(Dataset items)
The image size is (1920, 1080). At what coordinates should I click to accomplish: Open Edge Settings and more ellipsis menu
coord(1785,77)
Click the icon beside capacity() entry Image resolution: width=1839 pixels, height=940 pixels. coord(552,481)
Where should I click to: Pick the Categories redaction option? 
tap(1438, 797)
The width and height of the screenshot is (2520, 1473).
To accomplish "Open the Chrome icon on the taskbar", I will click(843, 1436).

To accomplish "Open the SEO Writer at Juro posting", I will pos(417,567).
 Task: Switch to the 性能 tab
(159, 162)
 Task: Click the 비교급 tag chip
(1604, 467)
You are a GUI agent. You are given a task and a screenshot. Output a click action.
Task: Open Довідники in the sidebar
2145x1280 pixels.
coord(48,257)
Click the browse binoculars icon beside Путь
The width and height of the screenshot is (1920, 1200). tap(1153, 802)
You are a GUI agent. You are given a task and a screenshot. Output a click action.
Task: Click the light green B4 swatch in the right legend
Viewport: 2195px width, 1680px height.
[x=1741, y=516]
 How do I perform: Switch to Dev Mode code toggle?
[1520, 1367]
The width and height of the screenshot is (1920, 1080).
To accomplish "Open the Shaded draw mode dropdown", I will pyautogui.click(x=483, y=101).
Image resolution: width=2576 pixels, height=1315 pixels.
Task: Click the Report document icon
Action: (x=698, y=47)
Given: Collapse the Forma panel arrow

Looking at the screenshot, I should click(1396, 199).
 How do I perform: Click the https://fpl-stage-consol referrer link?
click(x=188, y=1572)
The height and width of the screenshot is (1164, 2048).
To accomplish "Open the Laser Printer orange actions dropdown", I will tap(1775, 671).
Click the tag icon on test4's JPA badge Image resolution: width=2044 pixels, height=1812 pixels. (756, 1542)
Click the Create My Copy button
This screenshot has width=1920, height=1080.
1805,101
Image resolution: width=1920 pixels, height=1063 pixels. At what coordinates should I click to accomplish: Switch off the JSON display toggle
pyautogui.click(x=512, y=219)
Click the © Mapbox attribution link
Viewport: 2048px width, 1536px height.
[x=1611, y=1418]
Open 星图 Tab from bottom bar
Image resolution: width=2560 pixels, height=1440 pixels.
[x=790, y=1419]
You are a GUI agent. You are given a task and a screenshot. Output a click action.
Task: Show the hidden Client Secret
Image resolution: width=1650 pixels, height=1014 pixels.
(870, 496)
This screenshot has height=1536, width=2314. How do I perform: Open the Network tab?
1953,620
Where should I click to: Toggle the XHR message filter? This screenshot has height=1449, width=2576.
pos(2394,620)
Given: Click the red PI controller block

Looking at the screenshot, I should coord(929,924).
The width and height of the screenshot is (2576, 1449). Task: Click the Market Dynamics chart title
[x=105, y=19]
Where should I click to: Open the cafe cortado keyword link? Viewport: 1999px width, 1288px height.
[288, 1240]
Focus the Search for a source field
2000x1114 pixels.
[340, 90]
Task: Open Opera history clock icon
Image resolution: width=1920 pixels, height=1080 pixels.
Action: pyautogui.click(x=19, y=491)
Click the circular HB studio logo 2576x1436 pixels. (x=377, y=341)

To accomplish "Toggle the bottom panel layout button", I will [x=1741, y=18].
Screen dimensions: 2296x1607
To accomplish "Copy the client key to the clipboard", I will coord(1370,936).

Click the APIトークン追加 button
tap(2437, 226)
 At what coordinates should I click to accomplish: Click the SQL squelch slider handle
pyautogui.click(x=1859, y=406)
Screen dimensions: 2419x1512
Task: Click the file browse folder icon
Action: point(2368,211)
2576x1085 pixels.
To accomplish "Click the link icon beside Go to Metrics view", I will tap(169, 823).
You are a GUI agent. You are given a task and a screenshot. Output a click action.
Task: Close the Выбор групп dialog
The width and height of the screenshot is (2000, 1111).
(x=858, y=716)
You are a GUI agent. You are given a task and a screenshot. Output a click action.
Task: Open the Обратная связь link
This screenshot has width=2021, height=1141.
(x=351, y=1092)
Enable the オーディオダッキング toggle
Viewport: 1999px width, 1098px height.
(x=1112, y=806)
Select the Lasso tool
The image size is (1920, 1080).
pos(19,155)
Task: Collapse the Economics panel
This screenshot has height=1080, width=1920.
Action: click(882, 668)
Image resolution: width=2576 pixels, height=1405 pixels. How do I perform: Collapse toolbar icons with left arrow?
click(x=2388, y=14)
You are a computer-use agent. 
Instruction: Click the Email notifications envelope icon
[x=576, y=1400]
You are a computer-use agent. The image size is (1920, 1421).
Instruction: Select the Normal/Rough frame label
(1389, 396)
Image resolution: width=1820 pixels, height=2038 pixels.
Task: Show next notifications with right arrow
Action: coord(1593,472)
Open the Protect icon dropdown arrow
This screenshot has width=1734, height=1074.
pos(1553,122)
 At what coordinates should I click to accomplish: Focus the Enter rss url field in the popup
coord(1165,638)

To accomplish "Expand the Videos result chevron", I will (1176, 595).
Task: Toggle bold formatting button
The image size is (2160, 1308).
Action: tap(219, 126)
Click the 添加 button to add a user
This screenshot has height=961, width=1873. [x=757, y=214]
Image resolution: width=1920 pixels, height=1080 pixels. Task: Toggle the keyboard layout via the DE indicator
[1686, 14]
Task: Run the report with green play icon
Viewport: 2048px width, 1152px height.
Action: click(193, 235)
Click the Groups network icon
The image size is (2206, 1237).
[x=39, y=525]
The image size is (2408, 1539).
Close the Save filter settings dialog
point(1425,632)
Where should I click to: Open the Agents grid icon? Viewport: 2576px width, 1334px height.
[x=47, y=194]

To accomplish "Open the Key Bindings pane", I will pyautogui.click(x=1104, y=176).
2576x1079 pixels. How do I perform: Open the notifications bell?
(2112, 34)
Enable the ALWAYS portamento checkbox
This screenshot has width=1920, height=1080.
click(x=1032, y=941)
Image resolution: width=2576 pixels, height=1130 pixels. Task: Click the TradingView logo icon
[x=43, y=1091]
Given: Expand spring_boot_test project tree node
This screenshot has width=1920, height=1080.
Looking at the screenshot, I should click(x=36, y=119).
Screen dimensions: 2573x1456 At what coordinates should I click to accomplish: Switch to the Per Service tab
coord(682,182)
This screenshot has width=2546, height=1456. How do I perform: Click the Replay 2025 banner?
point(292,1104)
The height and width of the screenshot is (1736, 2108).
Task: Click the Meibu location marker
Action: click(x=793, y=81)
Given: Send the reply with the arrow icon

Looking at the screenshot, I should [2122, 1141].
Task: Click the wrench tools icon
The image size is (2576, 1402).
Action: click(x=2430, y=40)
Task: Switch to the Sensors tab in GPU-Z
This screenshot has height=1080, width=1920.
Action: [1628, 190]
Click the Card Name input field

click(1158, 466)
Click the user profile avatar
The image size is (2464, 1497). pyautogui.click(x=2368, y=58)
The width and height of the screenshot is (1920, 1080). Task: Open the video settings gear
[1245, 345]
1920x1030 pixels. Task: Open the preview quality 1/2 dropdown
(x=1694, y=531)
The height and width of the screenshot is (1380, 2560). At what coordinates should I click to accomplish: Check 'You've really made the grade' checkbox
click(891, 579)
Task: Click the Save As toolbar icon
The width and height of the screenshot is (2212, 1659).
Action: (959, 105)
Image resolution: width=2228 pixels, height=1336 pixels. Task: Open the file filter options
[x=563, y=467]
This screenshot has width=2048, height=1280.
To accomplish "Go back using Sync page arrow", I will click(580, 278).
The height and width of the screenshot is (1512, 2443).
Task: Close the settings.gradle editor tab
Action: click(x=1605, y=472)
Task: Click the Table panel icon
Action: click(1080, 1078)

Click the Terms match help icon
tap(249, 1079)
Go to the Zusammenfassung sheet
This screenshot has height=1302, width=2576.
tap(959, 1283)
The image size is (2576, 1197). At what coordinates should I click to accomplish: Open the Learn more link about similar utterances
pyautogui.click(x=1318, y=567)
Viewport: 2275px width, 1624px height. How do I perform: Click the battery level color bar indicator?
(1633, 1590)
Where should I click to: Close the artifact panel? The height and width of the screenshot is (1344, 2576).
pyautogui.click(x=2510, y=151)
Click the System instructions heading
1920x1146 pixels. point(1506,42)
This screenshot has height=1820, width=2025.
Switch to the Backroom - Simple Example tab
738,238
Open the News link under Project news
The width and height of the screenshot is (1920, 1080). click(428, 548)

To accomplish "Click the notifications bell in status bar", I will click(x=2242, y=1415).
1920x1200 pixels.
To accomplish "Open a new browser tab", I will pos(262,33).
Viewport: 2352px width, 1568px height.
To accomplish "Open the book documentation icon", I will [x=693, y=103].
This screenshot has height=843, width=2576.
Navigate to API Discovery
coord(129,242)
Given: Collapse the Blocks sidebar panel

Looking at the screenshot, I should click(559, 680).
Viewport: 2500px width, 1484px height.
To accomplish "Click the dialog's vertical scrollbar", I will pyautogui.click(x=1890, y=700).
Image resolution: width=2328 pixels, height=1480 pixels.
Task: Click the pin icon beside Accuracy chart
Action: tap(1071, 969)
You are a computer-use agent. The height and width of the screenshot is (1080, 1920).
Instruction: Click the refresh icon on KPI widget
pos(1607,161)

**ASSIGNMENT:** In the entries above, identify every line with the word "Expand". Copy those lines.

**EXERCISE ANSWER:**
To accomplish "Expand the Videos result chevron", I will (1176, 595).
Given: Expand spring_boot_test project tree node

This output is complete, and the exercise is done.